CONTEMPORARY

Combined with classical ballet’s controlled leg work and modern dance’s stress on the torso, contemporary emerged in the 1950s incorporating many everyday elements, poetic themes, broken lines, nonlinear movements, and repetition. Contemporary choreography often comes from emotion first, and movements are added to convey those emotions on the stage. Many of these movements that are driven by emotion involve dramatic bounds and leaps, and while performed, supports a creative freedom that separates the dancer and the music as separate, beautiful entities.

Contemporary is a dance that is not meant to be analyzed, but admired and enjoyed by both the performer and the audience. It is not necessarily narrative in its nature, and allows the audience to develop their own story of the dancethat they can enjoy and connect with. Our dancers also get to put their own spin on contemporary dance as there is no formal way to go about keeping time, pace, or movement. It is all about the moment and the chance to change it completely from one thing to the next while being technically sound and on point with their movements and emotions. 

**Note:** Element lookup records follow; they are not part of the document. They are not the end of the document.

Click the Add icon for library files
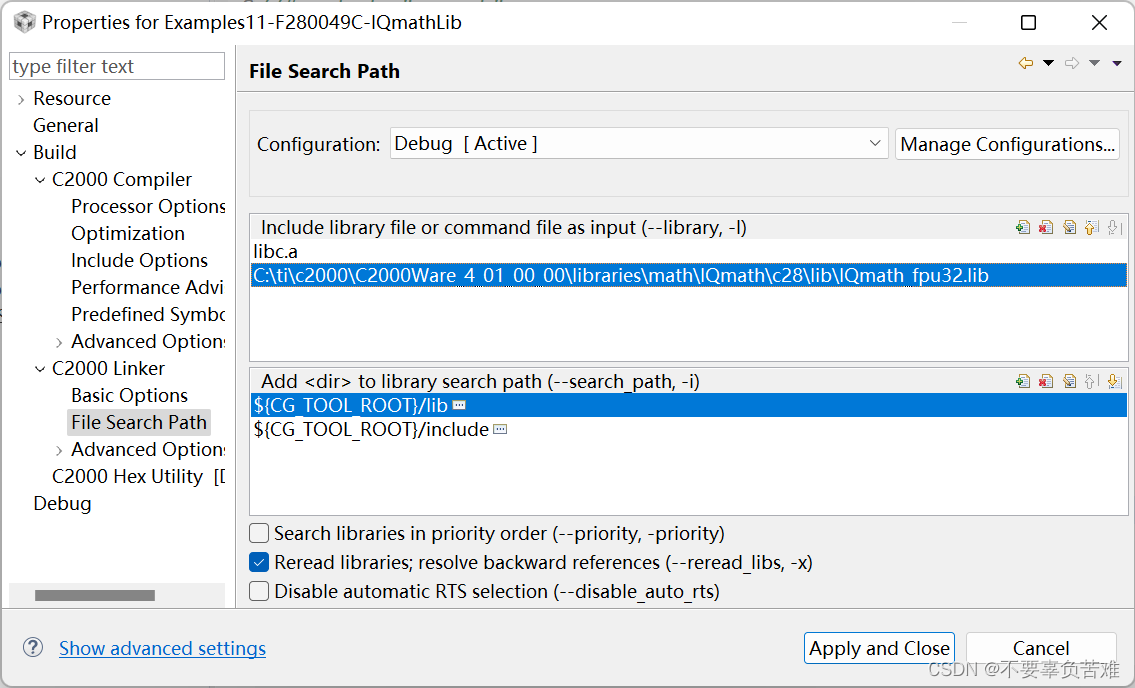 (1023, 227)
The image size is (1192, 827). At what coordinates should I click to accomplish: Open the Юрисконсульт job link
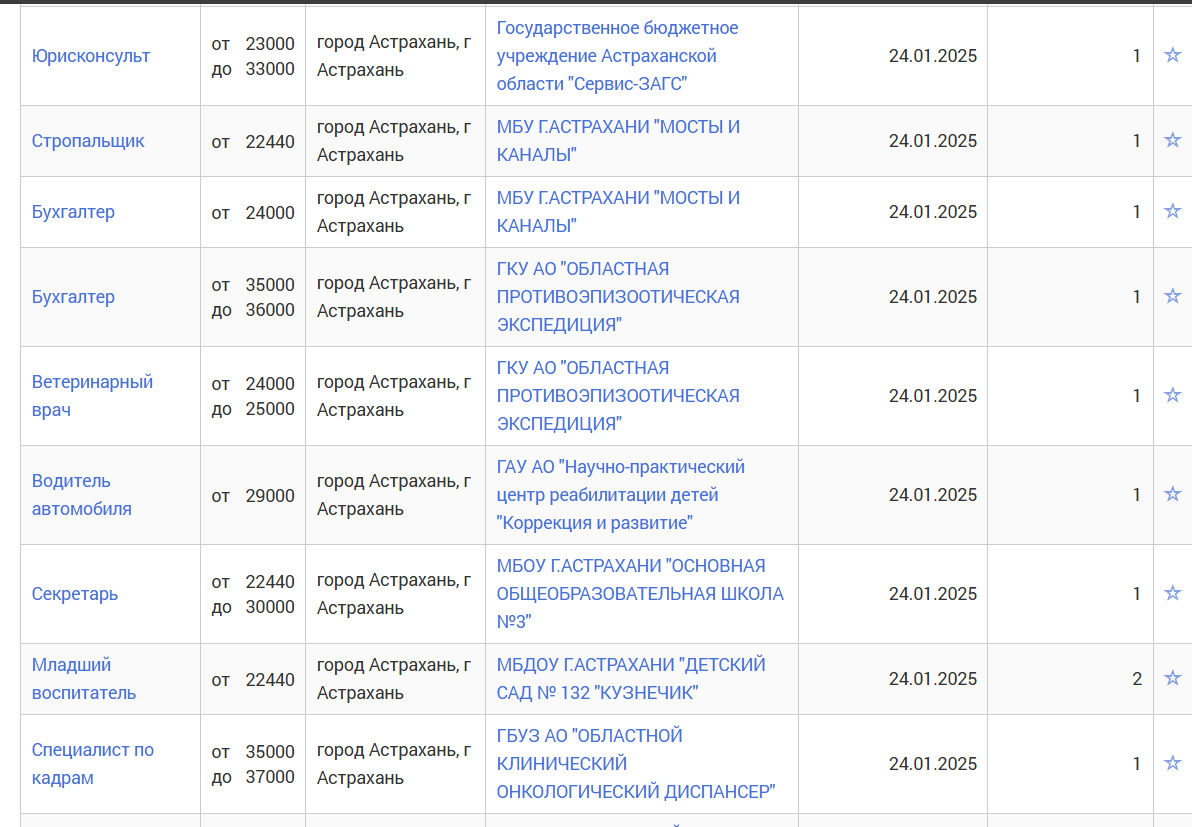point(91,56)
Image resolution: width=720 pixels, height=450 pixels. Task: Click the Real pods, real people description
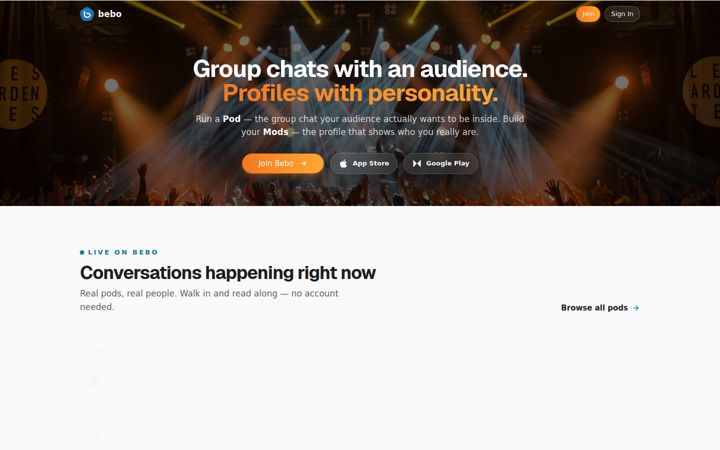(209, 300)
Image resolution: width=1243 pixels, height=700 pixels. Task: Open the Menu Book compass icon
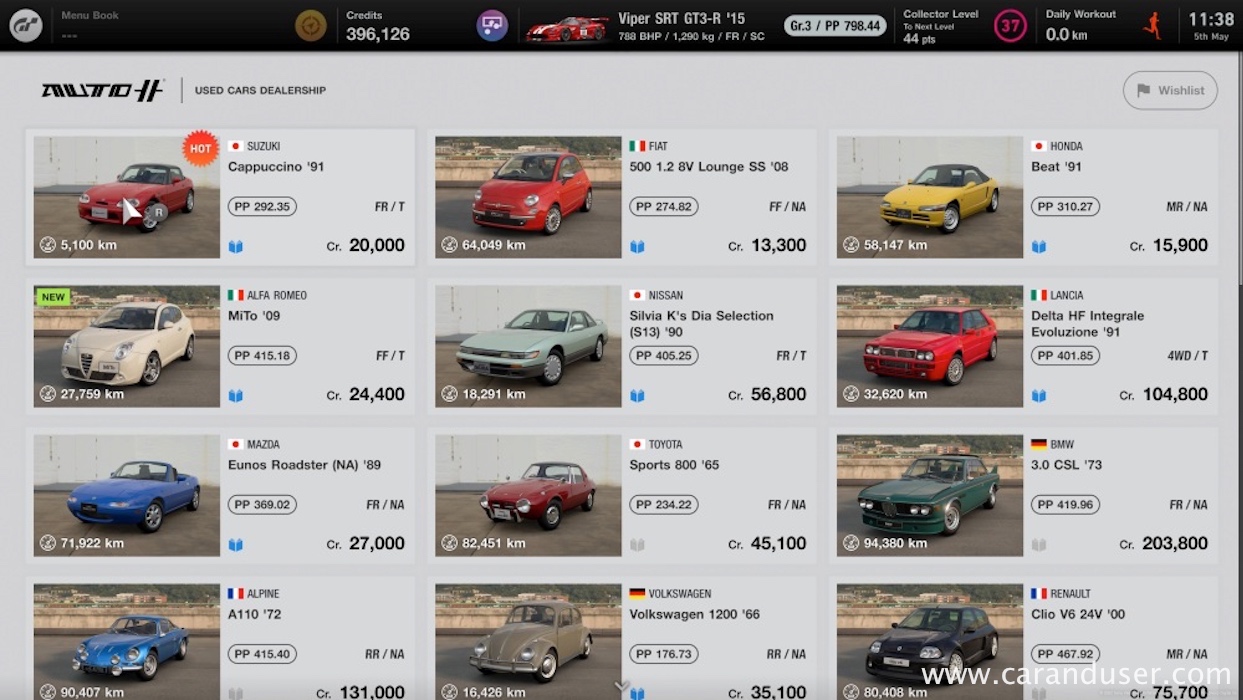point(311,25)
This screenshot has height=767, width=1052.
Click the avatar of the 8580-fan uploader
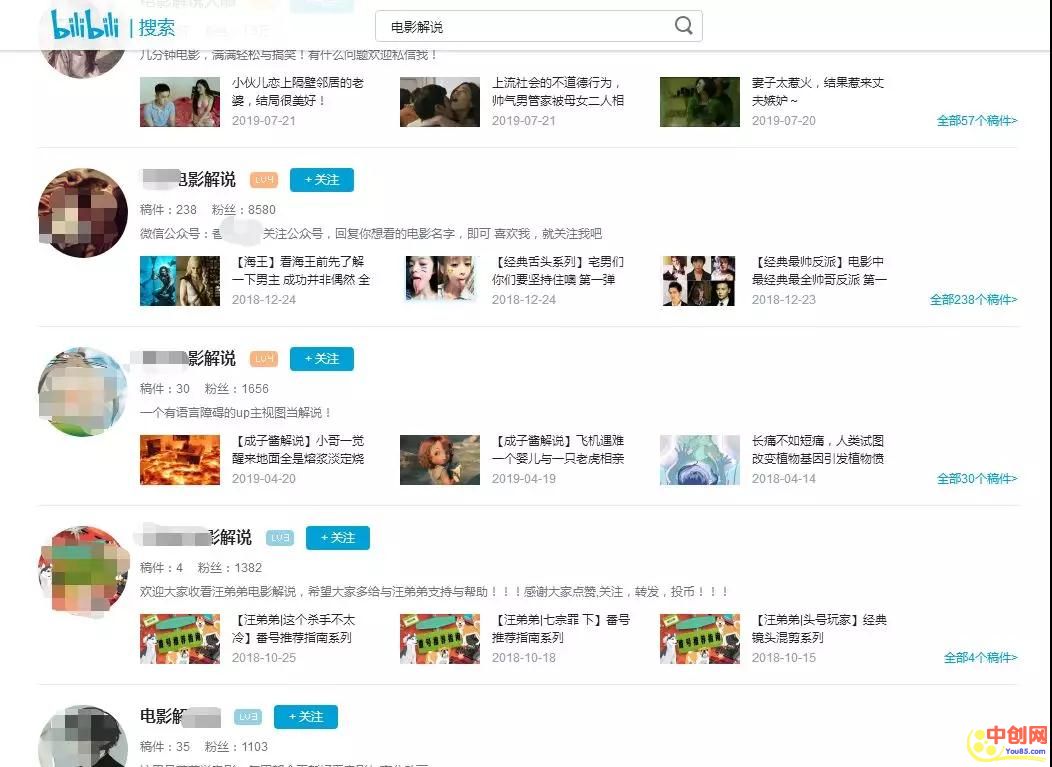[83, 213]
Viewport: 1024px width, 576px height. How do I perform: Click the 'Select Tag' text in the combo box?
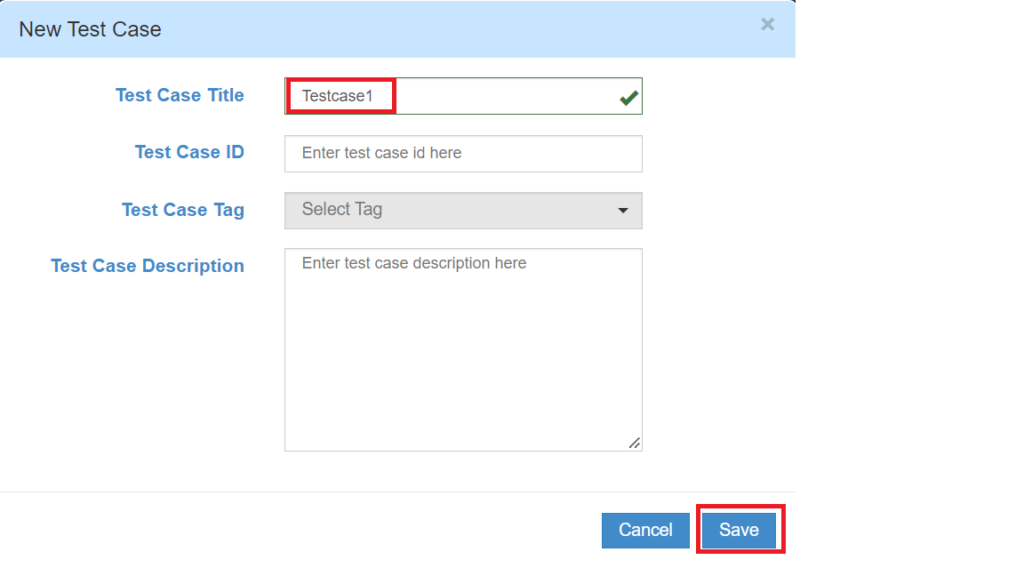(342, 210)
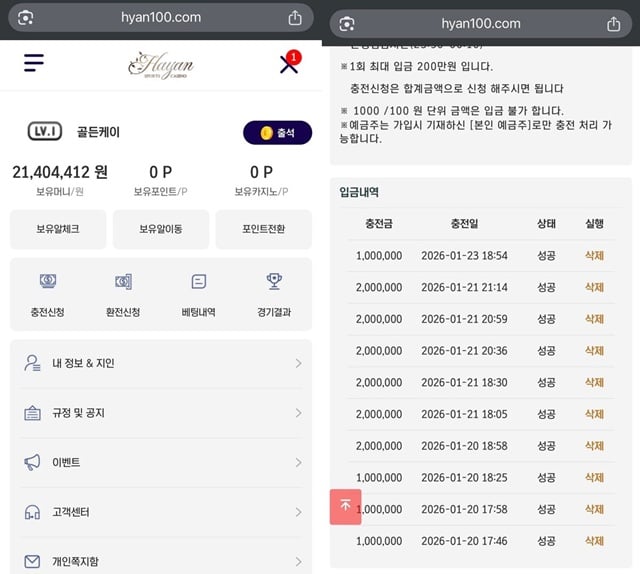The height and width of the screenshot is (574, 640).
Task: Expand the 규정 및 공지 row
Action: pyautogui.click(x=160, y=413)
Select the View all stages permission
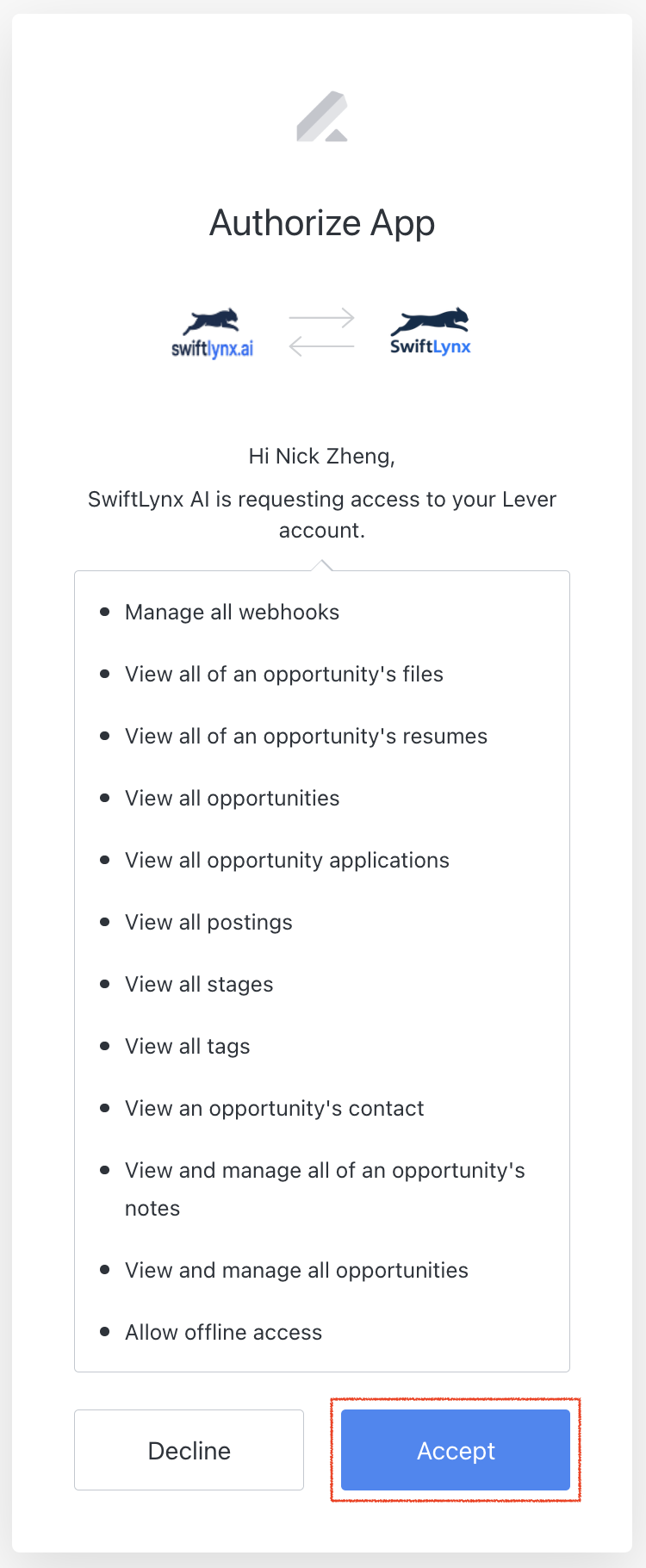Screen dimensions: 646x1568 [x=199, y=984]
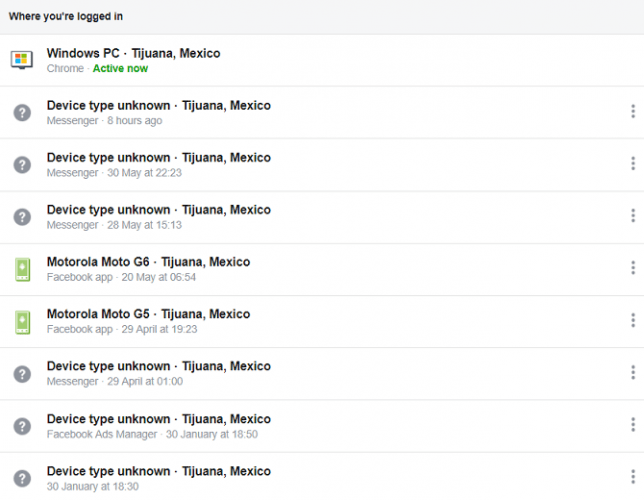Show options for the 29 April at 01:00 Messenger session
644x500 pixels.
coord(633,373)

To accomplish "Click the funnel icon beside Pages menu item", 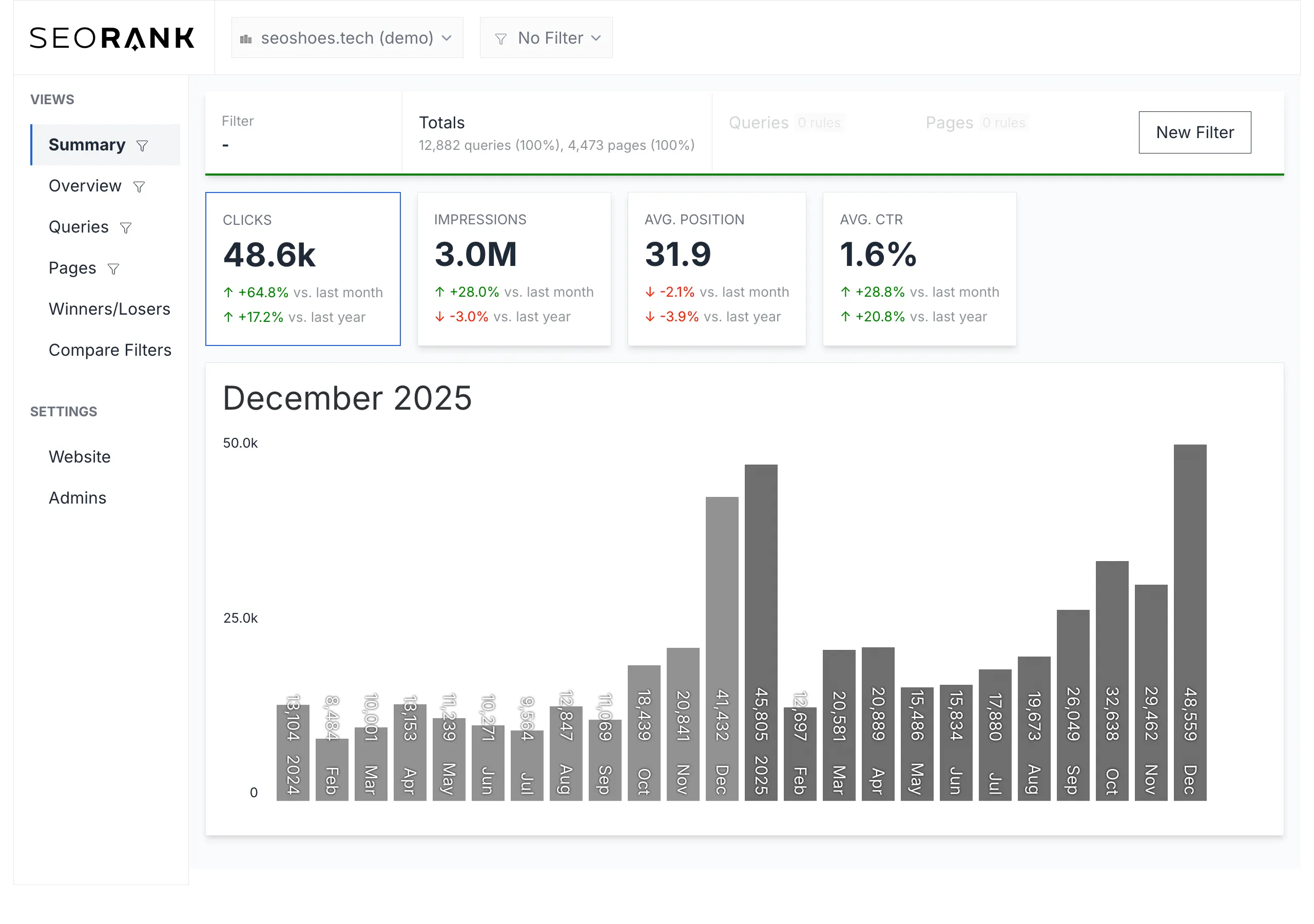I will pyautogui.click(x=113, y=270).
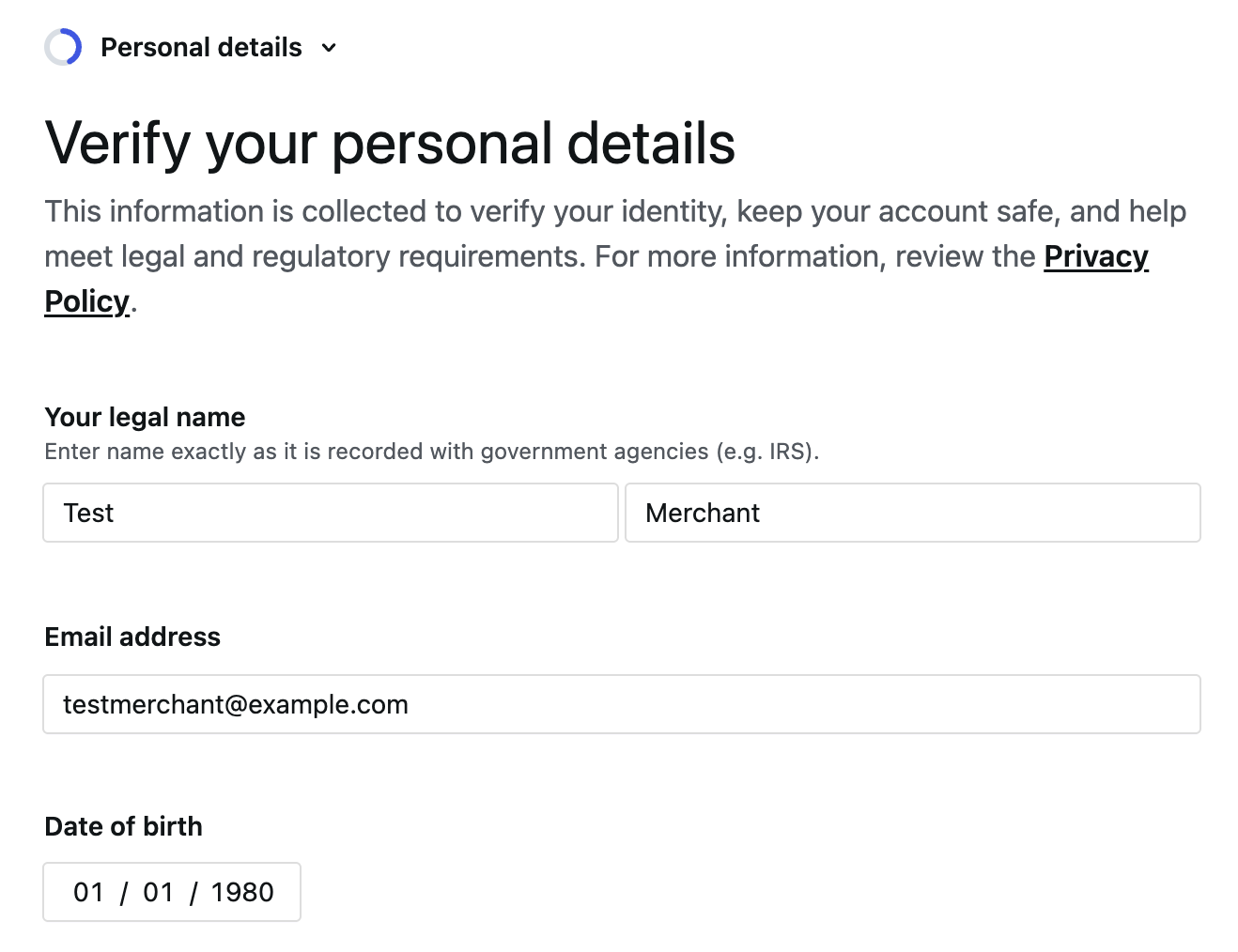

Attention to detail is another aspect of this beautiful dance that our youth get to really focus on during their contemporary training. Contemporary is full of deep emotions and many say that it is the chance for dancers to express their innermost feelings. Because of this, the bodily movements are efficient and exaggerated, and the space in which they dance is used precisely to convey things like feeling small or larger than life. 

At the Miami Dance Project, we proud ourselves in being one of the best contemporary dance studios because we encourage our students to take their emotions and connect it to all the styles of dance in which we practice and train. This deep connection to dance in which contemporary supports is key to developing our youth into professional performers. The passion they have and the way it makes them feel drives our young dancers to be better on stage and to one another. This also teaches our students that it is okay to lead with emotion, stay true to your deepest self, and to not be afraid to move people with their art.